As I mentioned earlier, the Omega Bet is the creation of Karl Fulves. His original routine was called “Odds On Favorite”, from the 1973 booklet Riffle Shuffle Set-ups. Fulves also published the idea as “The Omega Bet” in his 1984 book More Self-Working Card Tricks. Nick Trost published a full-deck version called “The Omega Bet - Updated” in the 1997 book The Card Magic of Nick Trost (written with Al Thatcher), and in his 2019 book Nick Trost’s Subtle Card Creations he employs a blackjack theme rather than using red and black cards.
Bob Wagner was the first that I know of to employ the simultaneous insertion of more than one card; his routine was published in his Master Notebook of Magic. Geoff Williams’s presentation for the Wagner routine appears on his DVD “Miracles for Mortals” (Vol. 1), and also in his Penguin Lecture.
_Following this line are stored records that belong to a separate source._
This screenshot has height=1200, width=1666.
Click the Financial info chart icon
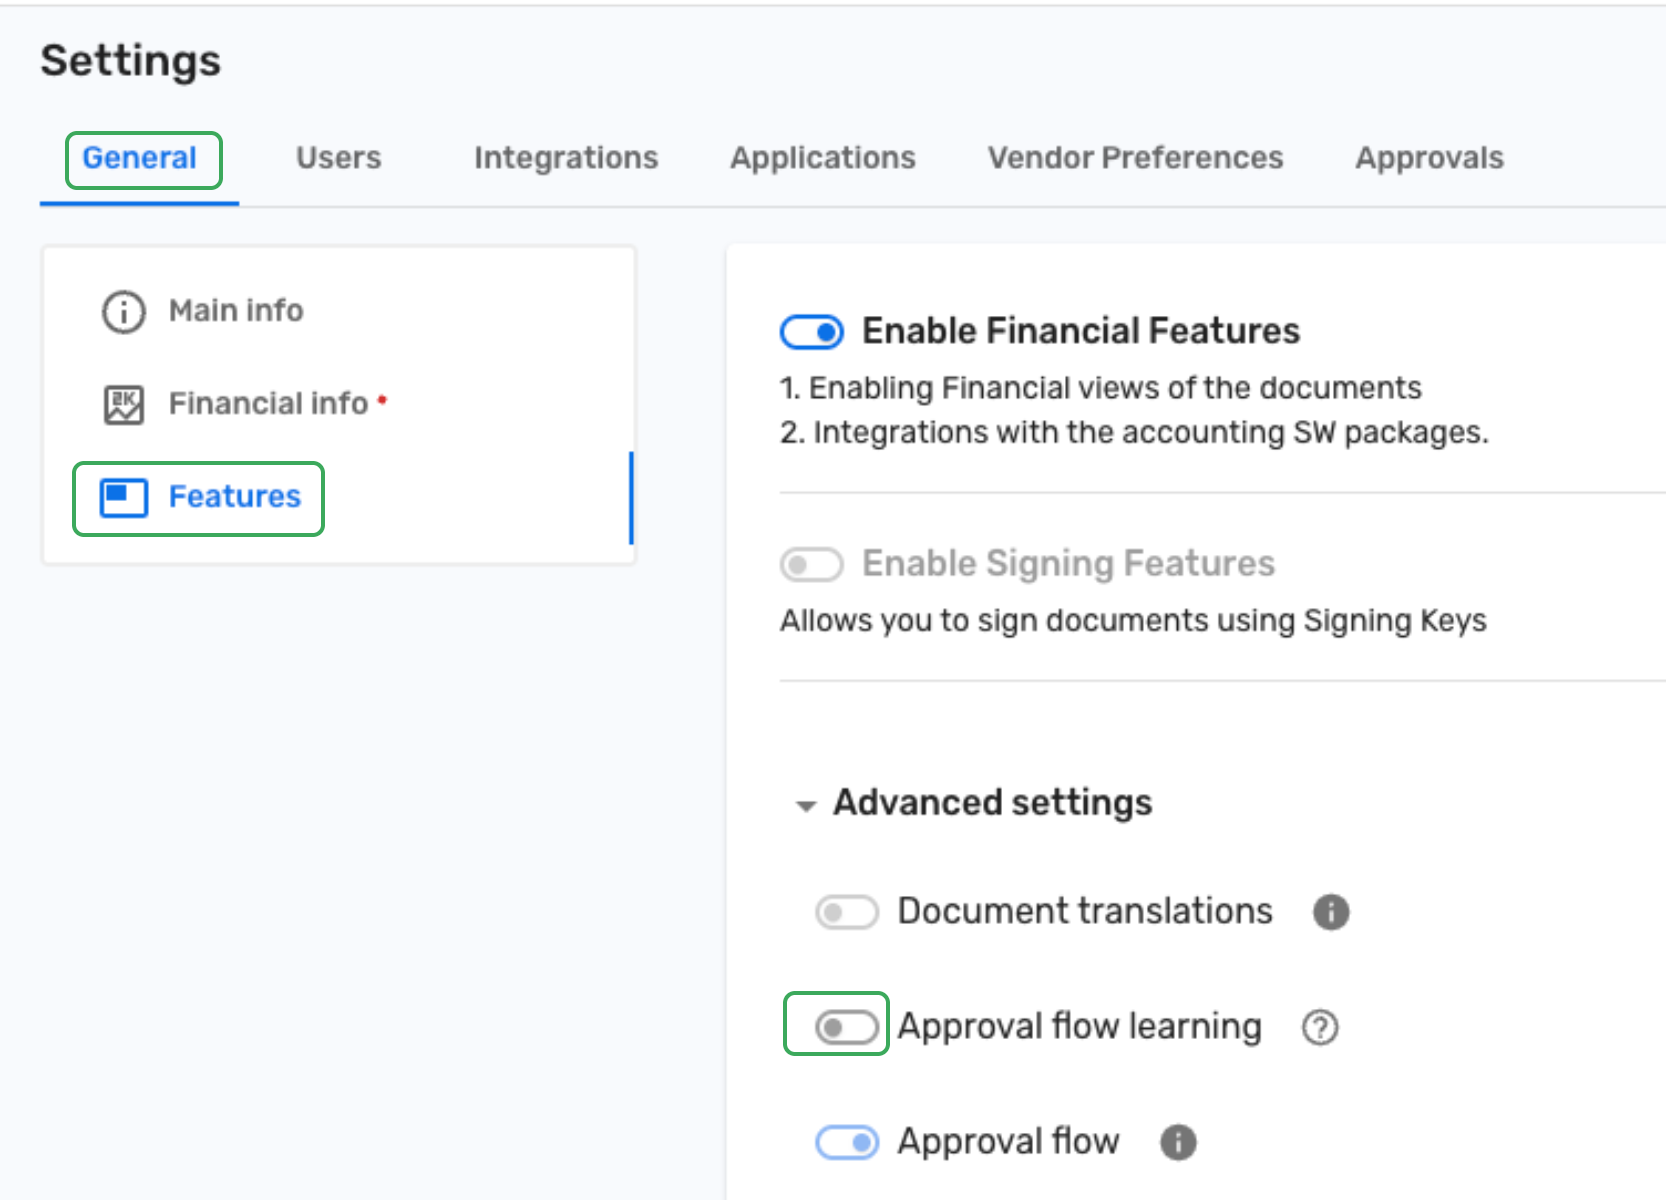(124, 404)
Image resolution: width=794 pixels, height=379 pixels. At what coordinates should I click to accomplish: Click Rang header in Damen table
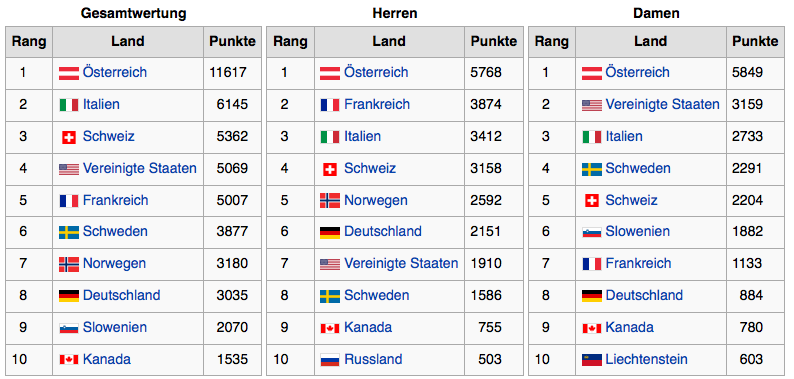pyautogui.click(x=552, y=42)
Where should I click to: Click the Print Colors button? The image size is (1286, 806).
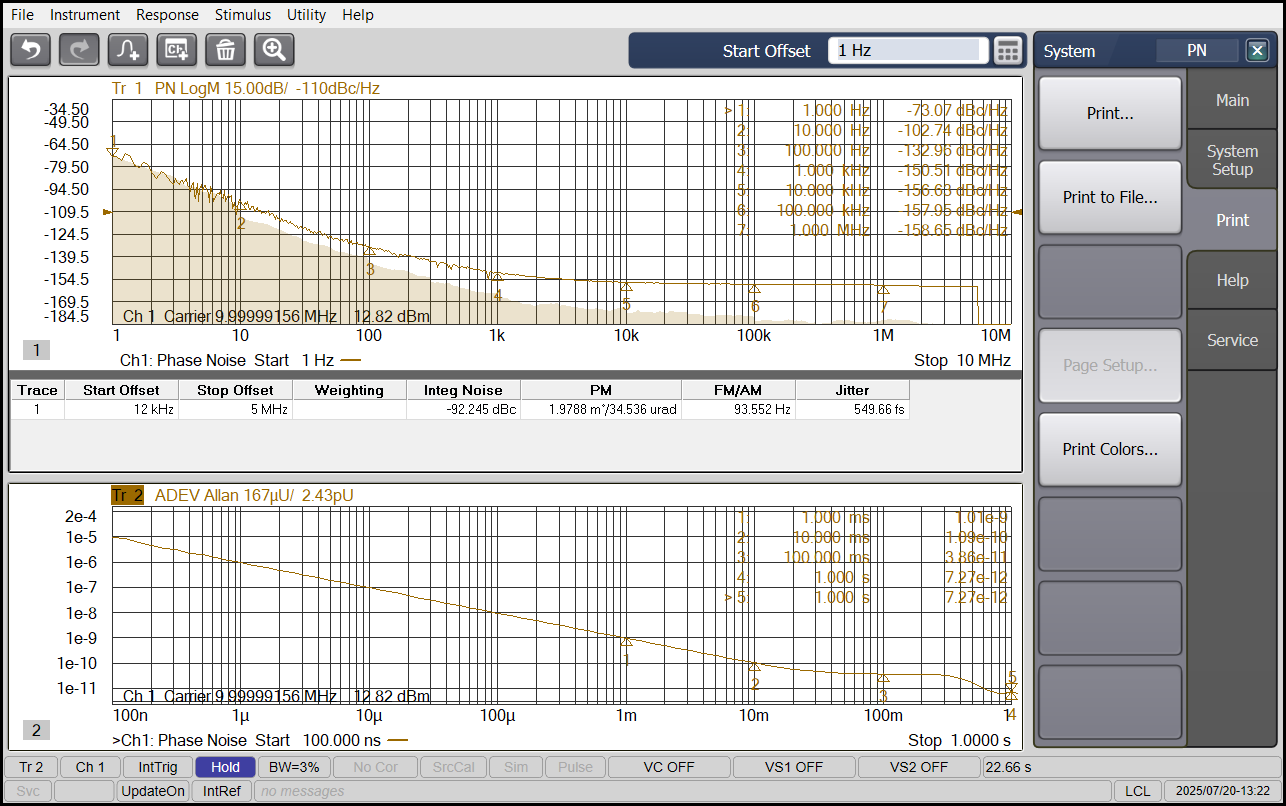[1110, 449]
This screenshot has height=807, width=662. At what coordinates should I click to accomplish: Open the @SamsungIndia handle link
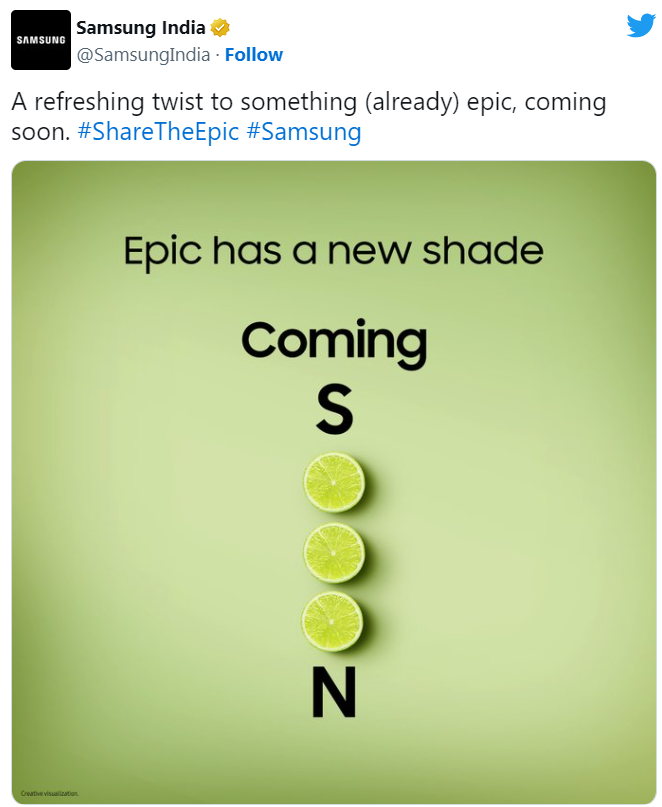pyautogui.click(x=143, y=54)
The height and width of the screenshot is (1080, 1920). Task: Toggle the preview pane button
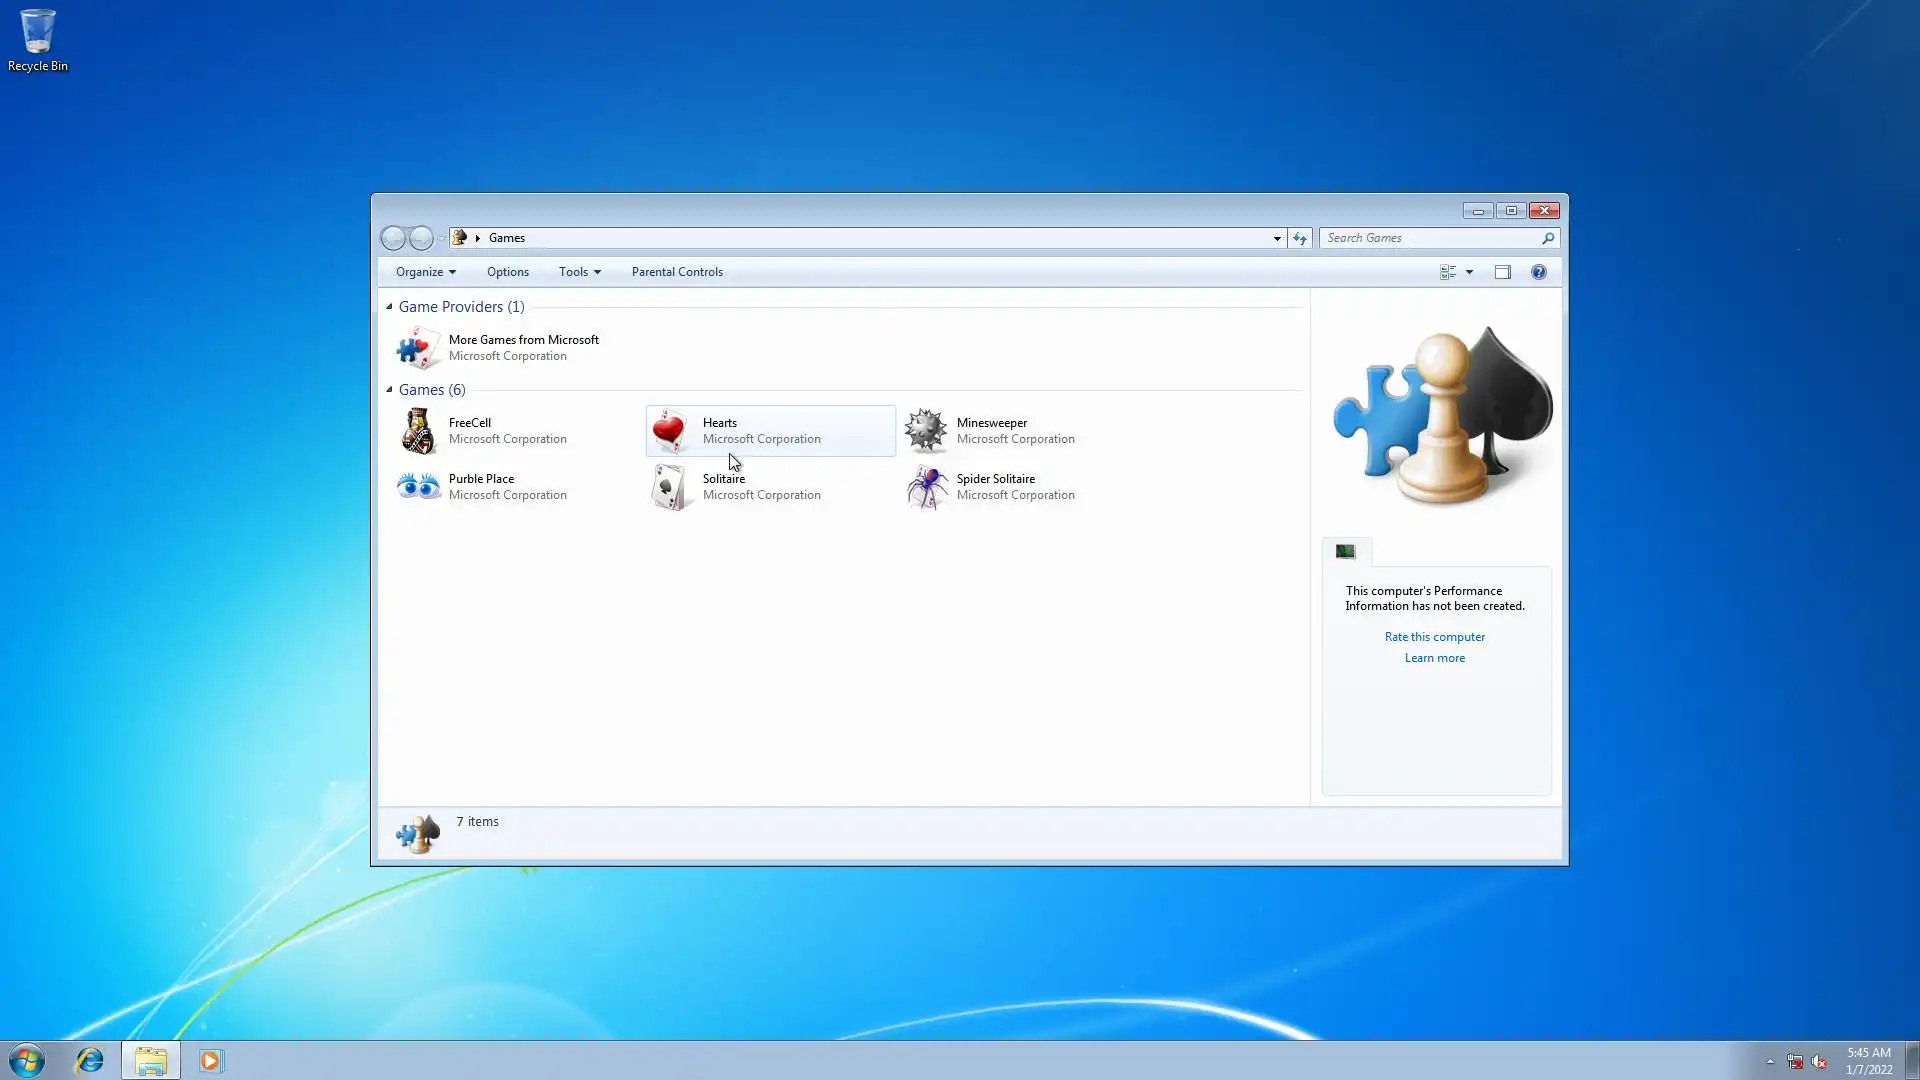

Steve Beam published numerous version of the Omega Bet in his Semi-Automatic Card Tricks series. In particular, “The Omega Particle” (Vol. IV) provides an encyclopedic treatment of different multiple-card insertions, and my clean-up procedure is essentially the same one Steve teaches there. Check out “The Charm” (Vol. XII) as well, which builds on Nick Trost’s blackjack concept and has a fun presentation revolving around a “lucky charm”.